## What the task requires
An acceptable answer repeats exactly the line containing "[Brand Website] (444, 1797)" and all lines that follow it in the listing below, and it includes no pictures.

## Source data
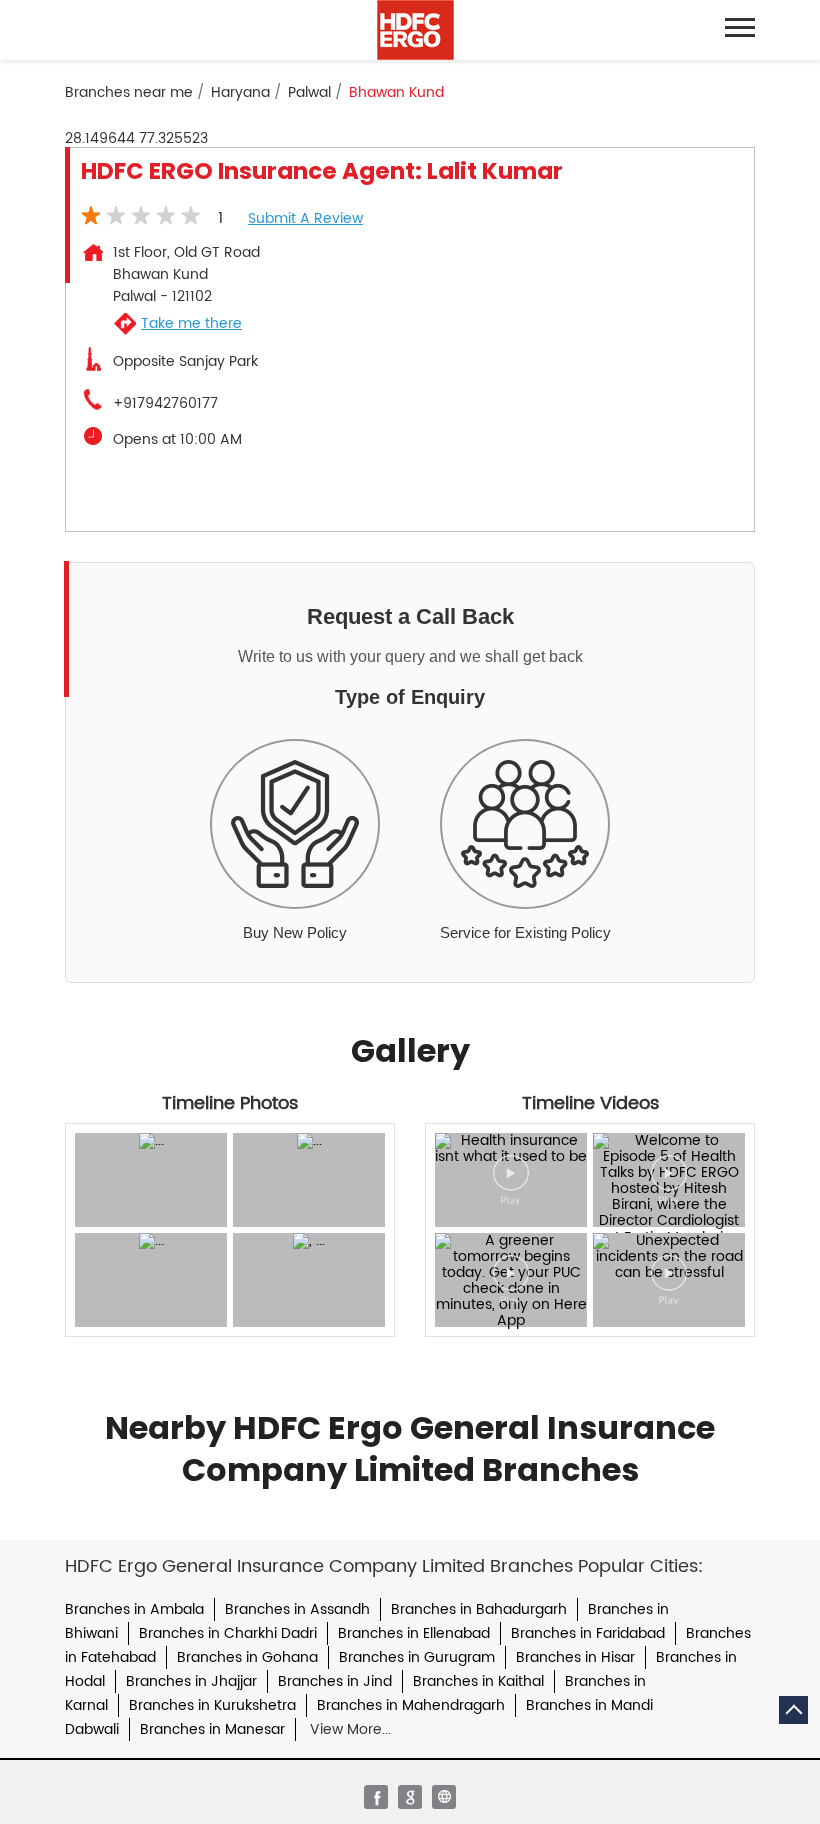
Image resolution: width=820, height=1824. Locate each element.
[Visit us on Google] (410, 1797)
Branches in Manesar (212, 1729)
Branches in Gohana (247, 1657)
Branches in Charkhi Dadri (228, 1633)
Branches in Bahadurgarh (479, 1609)
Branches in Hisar (575, 1657)
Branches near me (129, 93)
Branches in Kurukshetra (212, 1705)
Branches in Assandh (297, 1609)
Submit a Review (305, 218)
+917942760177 (165, 404)
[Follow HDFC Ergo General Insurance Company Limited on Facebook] (376, 1797)
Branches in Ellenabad (414, 1633)
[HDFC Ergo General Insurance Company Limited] (415, 30)
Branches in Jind (335, 1681)
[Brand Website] (444, 1797)
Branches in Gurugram (417, 1657)
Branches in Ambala (134, 1609)
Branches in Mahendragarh (411, 1705)
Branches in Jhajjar (191, 1681)
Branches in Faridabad (588, 1633)
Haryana (240, 93)
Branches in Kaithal (478, 1681)
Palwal (309, 93)
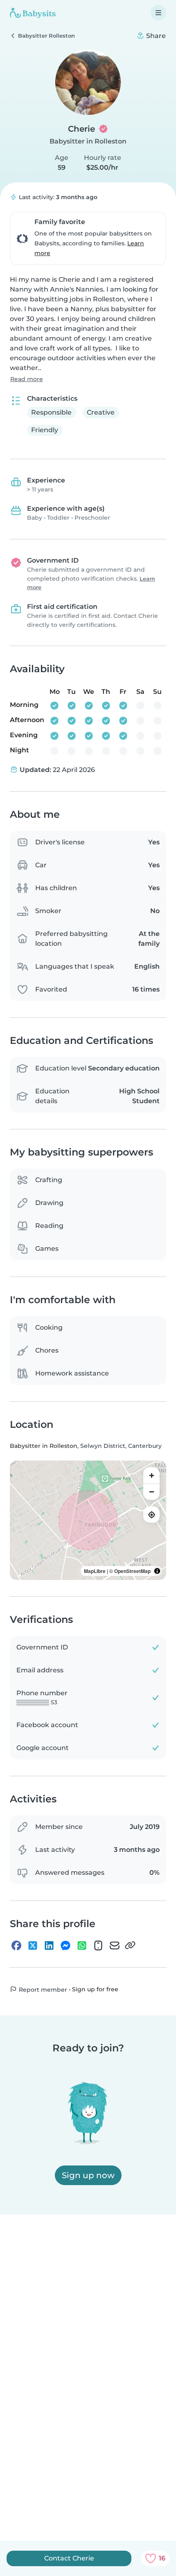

## Output of the exercise
[Brand Website] (444, 1797)
Branches in Gurugram (417, 1657)
Branches in Ambala (134, 1609)
Branches in Mahendragarh (411, 1705)
Branches in Jhajjar (191, 1681)
Branches in Faridabad (588, 1633)
Haryana (240, 93)
Branches in Kaithal (478, 1681)
Palwal (309, 93)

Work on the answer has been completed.